• What the task requires:
Repeat, exactly and completely, the entries shown underneath.

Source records
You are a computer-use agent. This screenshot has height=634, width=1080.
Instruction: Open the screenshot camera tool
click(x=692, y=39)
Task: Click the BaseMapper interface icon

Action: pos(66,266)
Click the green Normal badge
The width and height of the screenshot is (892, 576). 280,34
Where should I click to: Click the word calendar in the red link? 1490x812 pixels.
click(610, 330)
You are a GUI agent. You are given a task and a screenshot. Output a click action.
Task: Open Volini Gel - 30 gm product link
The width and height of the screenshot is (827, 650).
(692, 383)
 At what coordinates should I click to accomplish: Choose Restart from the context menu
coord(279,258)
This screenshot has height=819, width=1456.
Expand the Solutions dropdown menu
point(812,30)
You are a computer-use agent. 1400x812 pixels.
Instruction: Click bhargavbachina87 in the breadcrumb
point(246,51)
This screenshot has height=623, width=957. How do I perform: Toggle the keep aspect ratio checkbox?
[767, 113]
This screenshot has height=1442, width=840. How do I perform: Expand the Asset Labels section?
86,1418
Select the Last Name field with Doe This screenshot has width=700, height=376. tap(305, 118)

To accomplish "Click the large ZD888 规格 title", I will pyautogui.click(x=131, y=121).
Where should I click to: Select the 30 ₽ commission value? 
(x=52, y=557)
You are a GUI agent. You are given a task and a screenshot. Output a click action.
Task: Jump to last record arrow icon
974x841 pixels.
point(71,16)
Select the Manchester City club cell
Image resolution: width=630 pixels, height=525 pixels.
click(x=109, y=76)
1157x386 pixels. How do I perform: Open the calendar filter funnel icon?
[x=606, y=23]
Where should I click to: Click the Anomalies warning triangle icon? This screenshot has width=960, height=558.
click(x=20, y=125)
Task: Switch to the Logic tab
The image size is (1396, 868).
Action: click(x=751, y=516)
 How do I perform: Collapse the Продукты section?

• Exercise response:
You are a computer-use agent. This screenshot has height=634, width=1080.
Instruction: Open the screenshot camera tool
click(x=692, y=39)
Task: Click the BaseMapper interface icon

Action: pos(66,266)
Click the green Normal badge
The width and height of the screenshot is (892, 576). 280,34
Where should I click to: Click the word calendar in the red link? 1490x812 pixels.
click(610, 330)
You are a GUI agent. You are given a task and a screenshot. Output a click action.
Task: Open Volini Gel - 30 gm product link
The width and height of the screenshot is (827, 650).
(692, 383)
 At what coordinates should I click to accomplish: Choose Restart from the context menu
coord(279,258)
This screenshot has height=819, width=1456.
Expand the Solutions dropdown menu
point(812,30)
You are a computer-use agent. 1400x812 pixels.
Instruction: Click bhargavbachina87 in the breadcrumb
point(246,51)
This screenshot has height=623, width=957. How do I perform: Toggle the keep aspect ratio checkbox?
[767, 113]
This screenshot has height=1442, width=840. How do I perform: Expand the Asset Labels section?
86,1418
Select the Last Name field with Doe This screenshot has width=700, height=376. tap(305, 118)

To accomplish "Click the large ZD888 规格 title", I will pyautogui.click(x=131, y=121).
Where should I click to: Select the 30 ₽ commission value? 
(x=52, y=557)
You are a GUI agent. You are given a task and a screenshot. Output a click action.
Task: Jump to last record arrow icon
974x841 pixels.
point(71,16)
Select the Manchester City club cell
Image resolution: width=630 pixels, height=525 pixels.
click(x=109, y=76)
1157x386 pixels. How do I perform: Open the calendar filter funnel icon?
[x=606, y=23]
Where should I click to: Click the Anomalies warning triangle icon? This screenshot has width=960, height=558.
click(x=20, y=125)
Task: Switch to the Logic tab
The image size is (1396, 868).
Action: click(x=751, y=516)
 How do I perform: Collapse the Продукты section?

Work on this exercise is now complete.